Искал, убегая от Него сломя голову. Искал, размахивая дикарской дубиной атеизма. Искал в добрых людях, высматривая в них то, чего нет во мне, но так сладко узнаешь — любовь бескорыстную. Искал во множестве книг и встреч. Когда сто первый твой «лучший друг» предает тебя, когда тридцатая «самая лучшая в мире возлюбленная» уходит к другому. Кем чувствует тогда себя человек, если не кучкой мусора? Кому он такой нужен, если не нужен самому себе? Каково чувствовать себя в каменной пустыне среди множества чужих людей?
И если в такие минуты нет в твоей душе веры в Бога, то что там?..
Поистине счастливы мы, христиане, своим упованием на такого Бога, который есть сама Любовь. Чего нам бояться, о чем роптать, когда во время попущенных искушений сам Попуститель их и наш Воспитатель внимательно и с отеческой любовью взирает на нас, изливая в тяжелые минуты океаны благодатной любви за одно лишь «Господи, помилуй!». Вот когда нет их, столь нелюбимых нами искушений, вот тогда бы нам и плакать, и сокрушаться, что «забыл нас Отец» и «перестал любить» той безраздельной любовью, которая «до ревности». К кому нам идти, если нас презирает безумный мир? К кому обращаться, если вокруг одни лишь протянутые к нам руки еще более слабых: «помоги! дай! успокой!». К кому нам-то тянуть собственные немощные руки, если не к Тому, Кто действительно может силой и славой Своей ради любви прийти на помощь и отереть с лиц наших всякую слезу.
Как-то лет десять назад на Новодевичьем кладбище я замер перед надгробной плитой из черного базальта.

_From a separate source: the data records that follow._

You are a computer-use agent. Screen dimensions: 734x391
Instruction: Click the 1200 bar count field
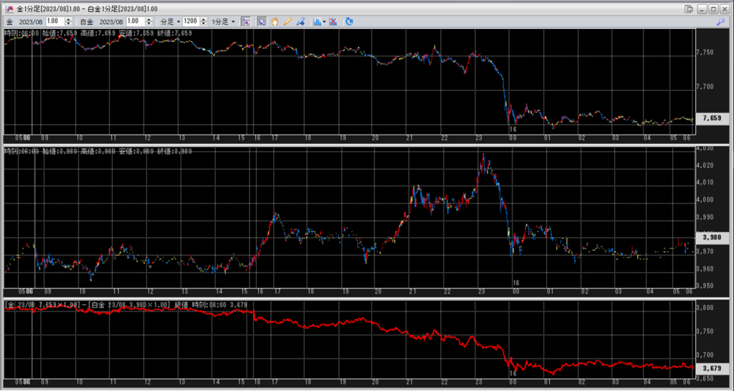[191, 21]
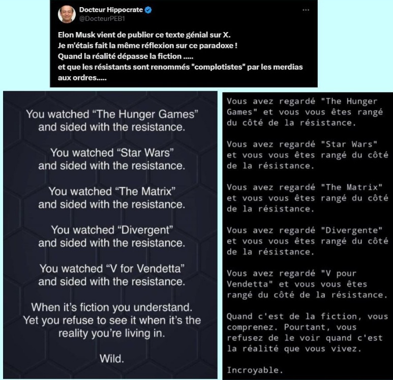The image size is (393, 380).
Task: Open the Docteur Hippocrate display name link
Action: (x=111, y=10)
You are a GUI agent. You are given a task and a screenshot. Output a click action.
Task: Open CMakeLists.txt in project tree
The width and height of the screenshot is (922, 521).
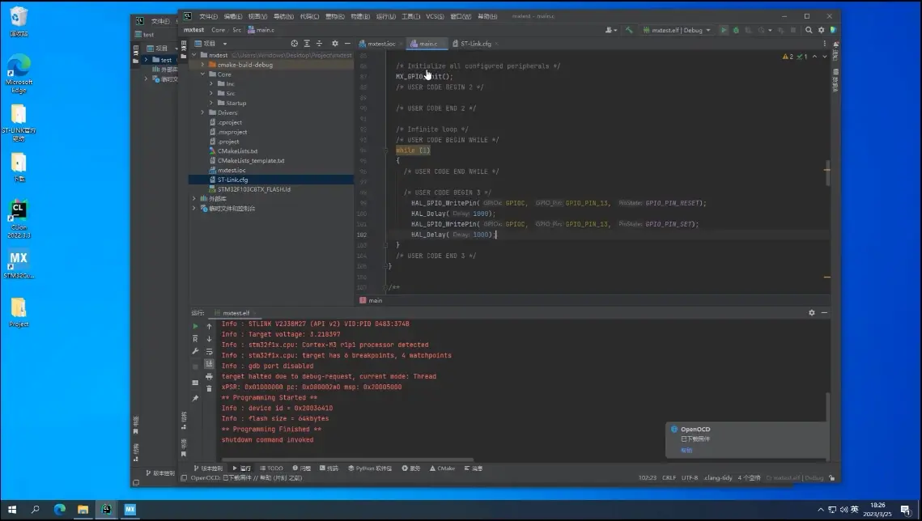point(237,151)
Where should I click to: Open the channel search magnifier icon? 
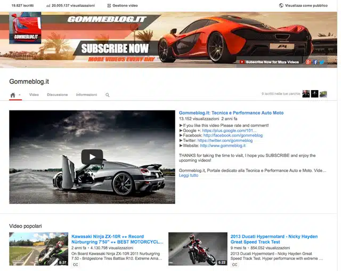click(x=107, y=95)

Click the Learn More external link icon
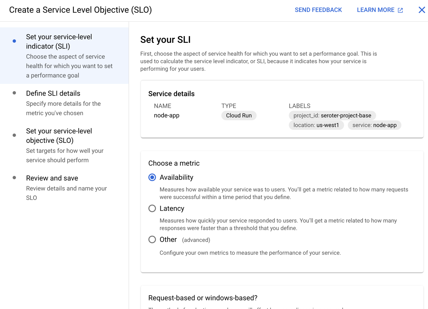point(400,10)
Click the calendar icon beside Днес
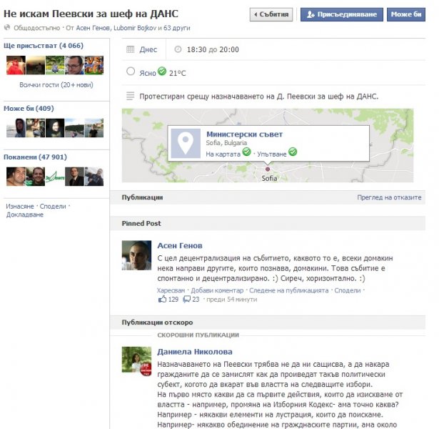Image resolution: width=439 pixels, height=429 pixels. click(130, 49)
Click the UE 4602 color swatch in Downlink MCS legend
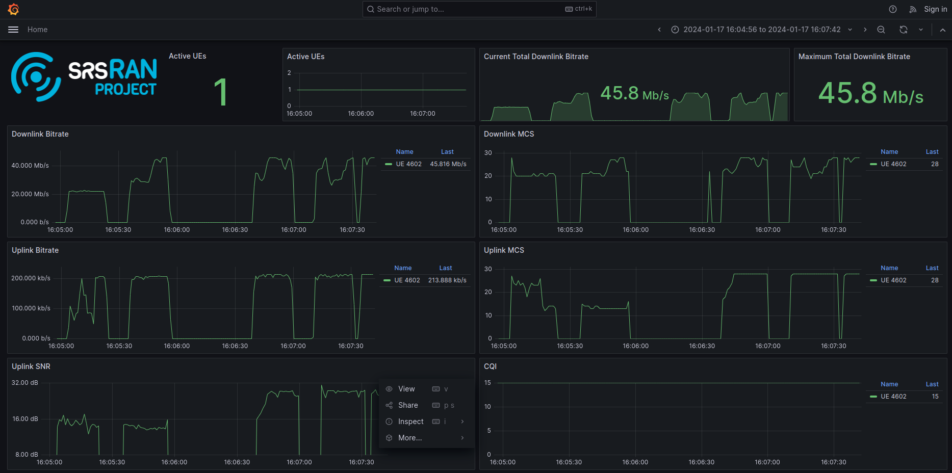This screenshot has height=473, width=952. [x=873, y=164]
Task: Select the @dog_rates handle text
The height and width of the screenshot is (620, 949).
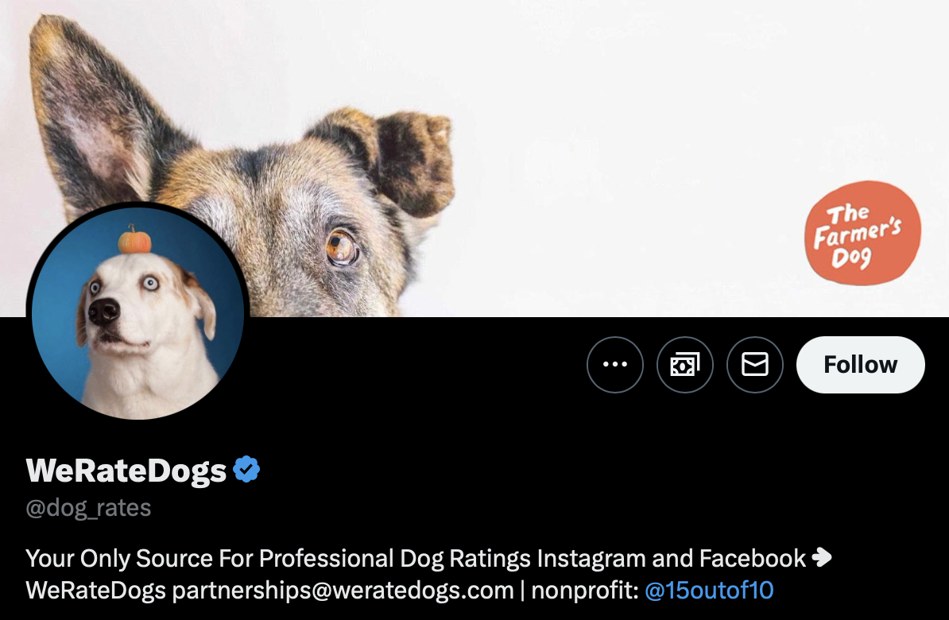Action: 88,507
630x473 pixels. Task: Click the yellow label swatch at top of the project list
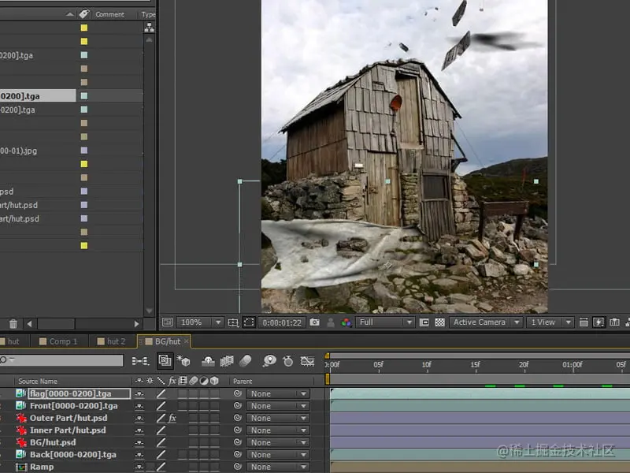84,28
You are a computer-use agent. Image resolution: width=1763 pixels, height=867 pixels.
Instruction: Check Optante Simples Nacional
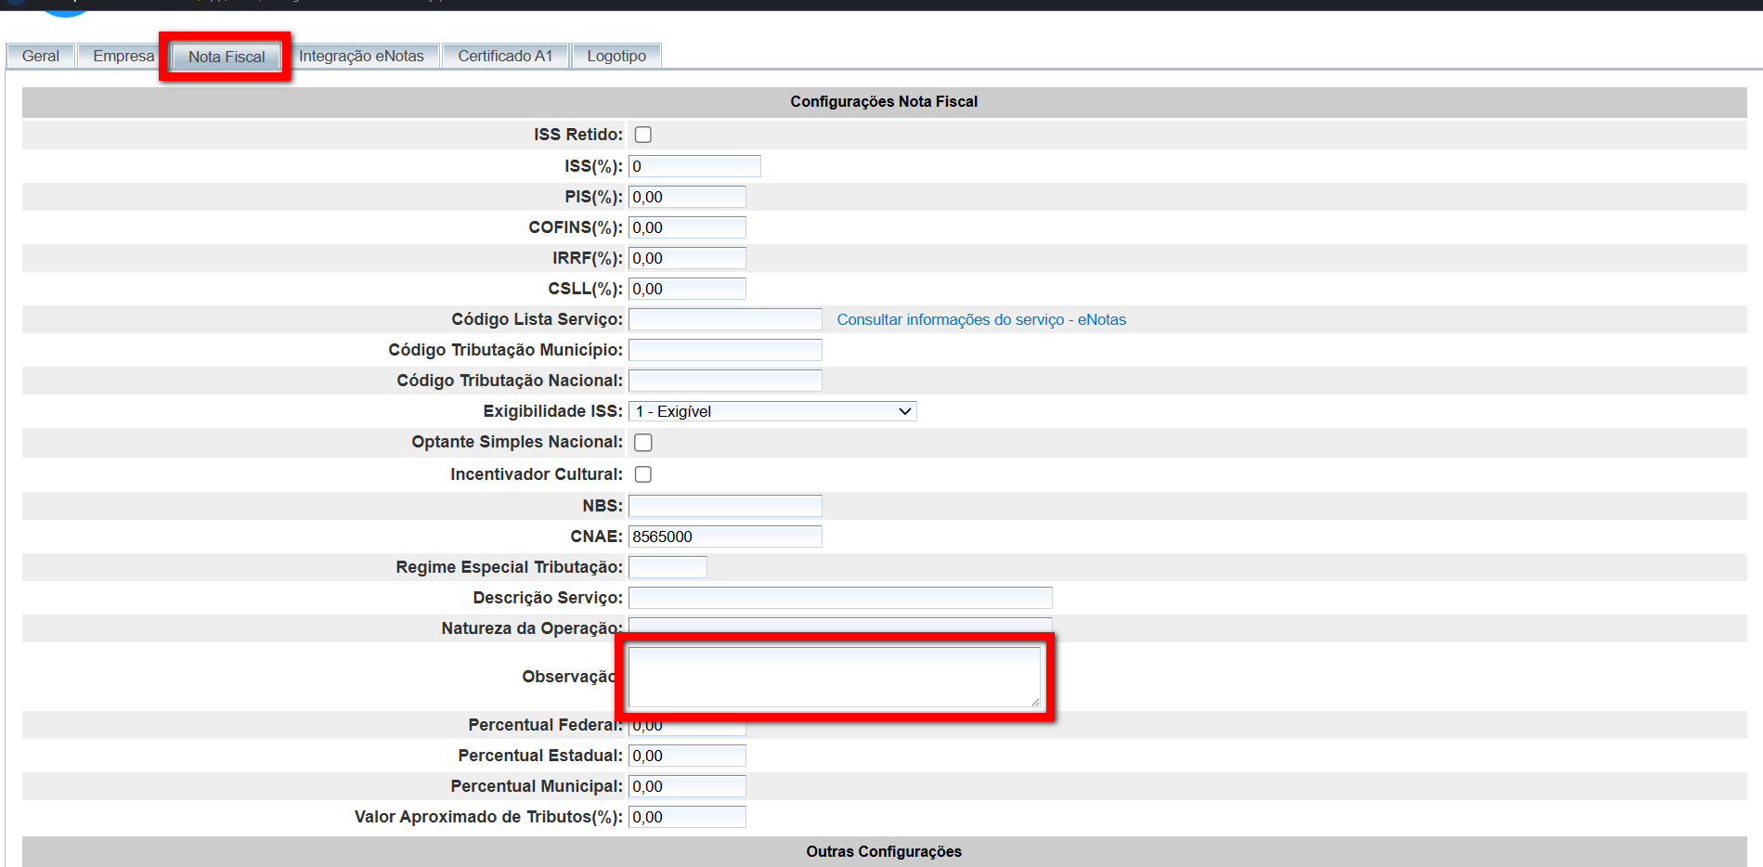click(642, 443)
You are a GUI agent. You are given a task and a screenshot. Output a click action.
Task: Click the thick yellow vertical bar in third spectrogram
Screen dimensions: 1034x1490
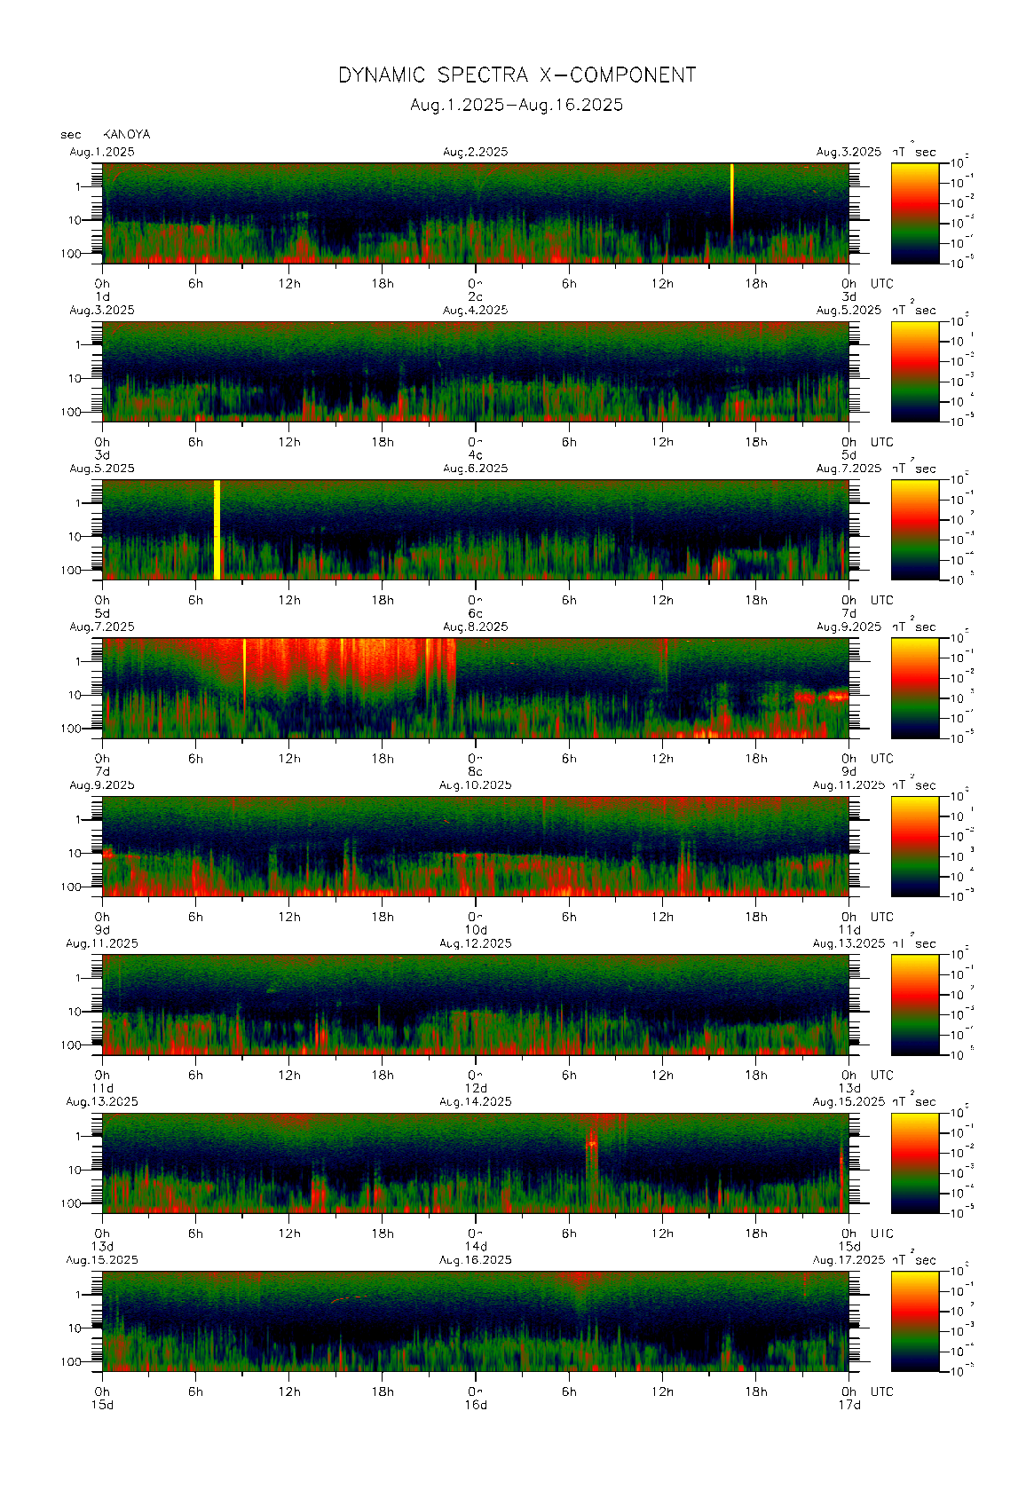(x=217, y=530)
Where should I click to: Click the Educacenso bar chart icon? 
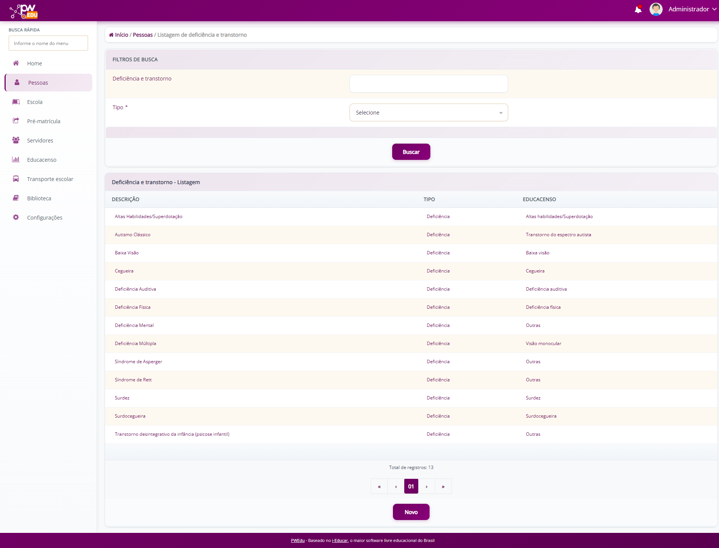(x=16, y=159)
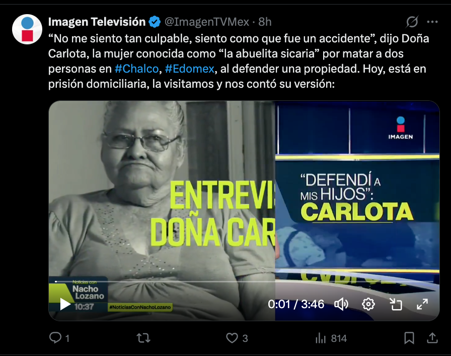Open the three-dot more options menu
This screenshot has height=356, width=451.
click(x=432, y=22)
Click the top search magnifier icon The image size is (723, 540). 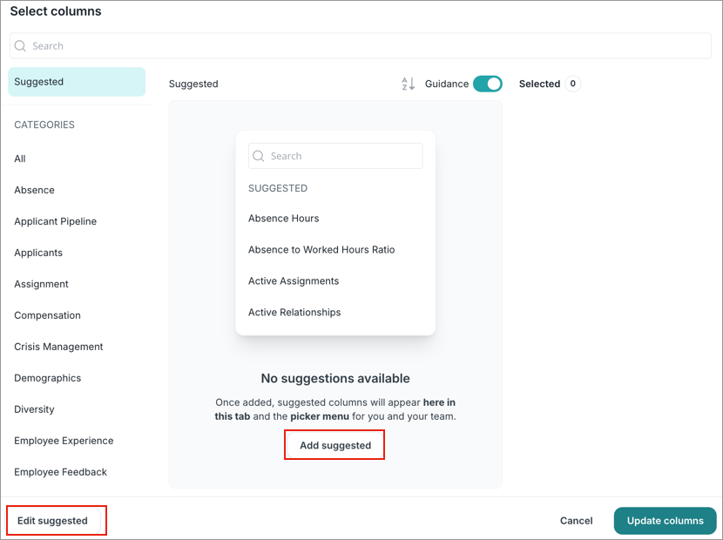pyautogui.click(x=20, y=45)
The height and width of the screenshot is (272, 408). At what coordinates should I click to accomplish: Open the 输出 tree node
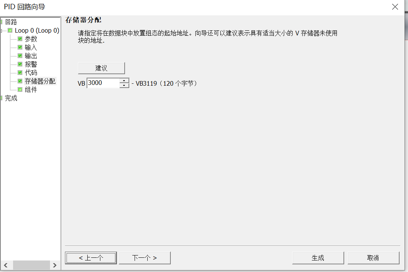click(x=31, y=56)
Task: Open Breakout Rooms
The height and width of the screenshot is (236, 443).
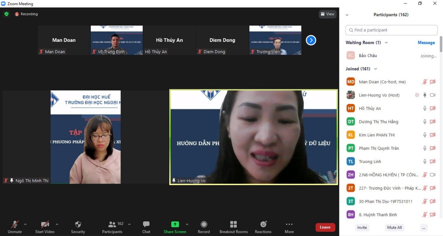Action: [234, 227]
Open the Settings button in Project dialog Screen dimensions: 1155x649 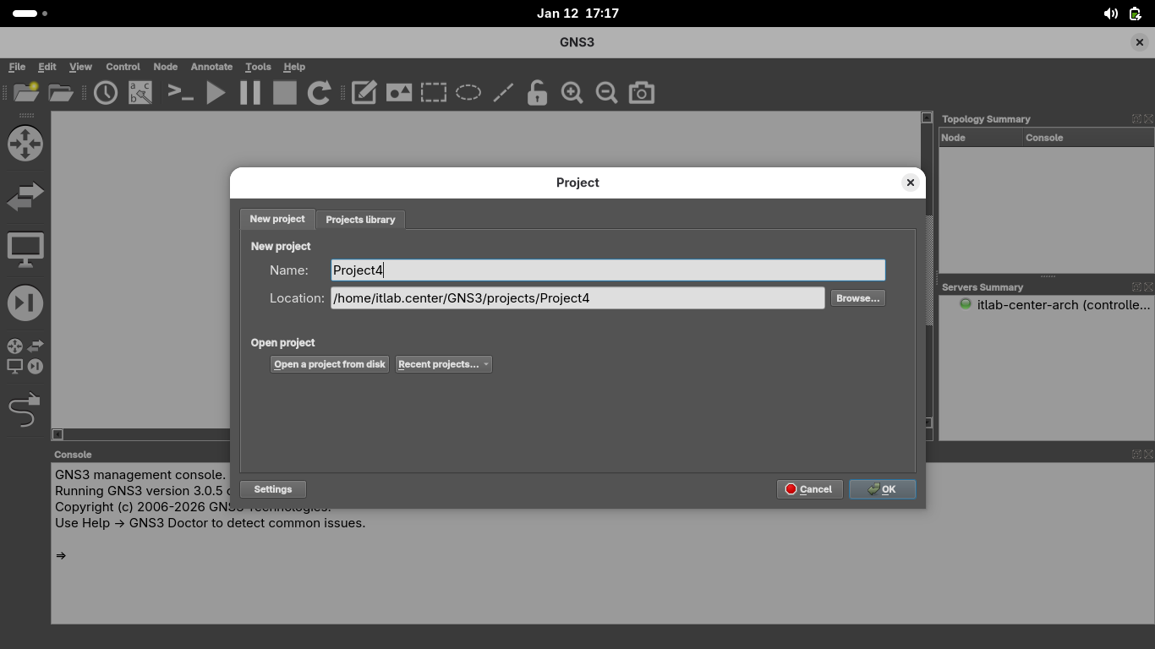point(273,489)
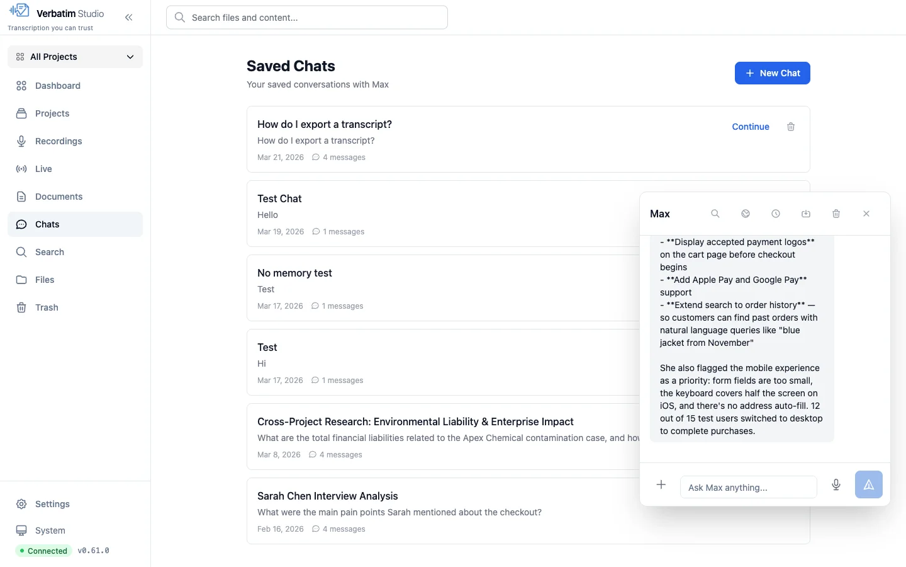Save the chat with the download icon

(x=806, y=214)
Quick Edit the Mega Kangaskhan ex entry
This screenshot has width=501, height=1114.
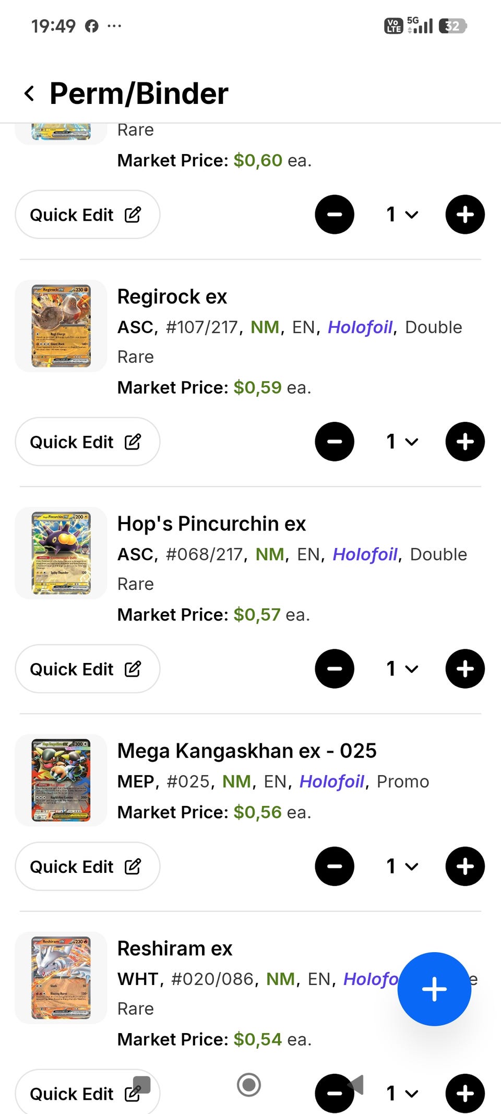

Сто лет назад на этом лакированном камне высечены слова: «Когда я родился, вы все смеялись, а я плакал. Когда я умирал, вы все плакали, а я смеялся». Какой-то дикой шуткой показалась тогда мне эта эпитафия! Но до времени запали в душу слова эти, и только сейчас начинаю понимать их смысл.
И что странно и показательно: пока думал и писал, так и умирать перестал. А из стадии умирания плавно перешел к выздоровлению. Даже погода прояснилась.
Рыбная ловля с нежданной встречей
С первым лучом солнца к нам, на летнюю веранду, вбегает другой лучик 3/4 маленький Ванечка в обнимку с удочками: «ыпку авить». Берем с собой батюшкину плащ-палатку, хлеб и идем на рыбалку. Речушка здесь неширокая, но, по всему видно, рыбная. Всё здесь имеется для рыбы: и прибрежный камыш, и глубина, и затончики со стоячей водой. Устраиваемся с мальчонкой под старой ветлой на деревянном мостике, насаживаем хлебный мякиш на крючки и закидываем удочки: Ваня покороче, я подлинней. Мальчик аж ротик открыл, так увлекся. Смотрит, как завороженный, на гусиный красный поплавок, не шелохнется.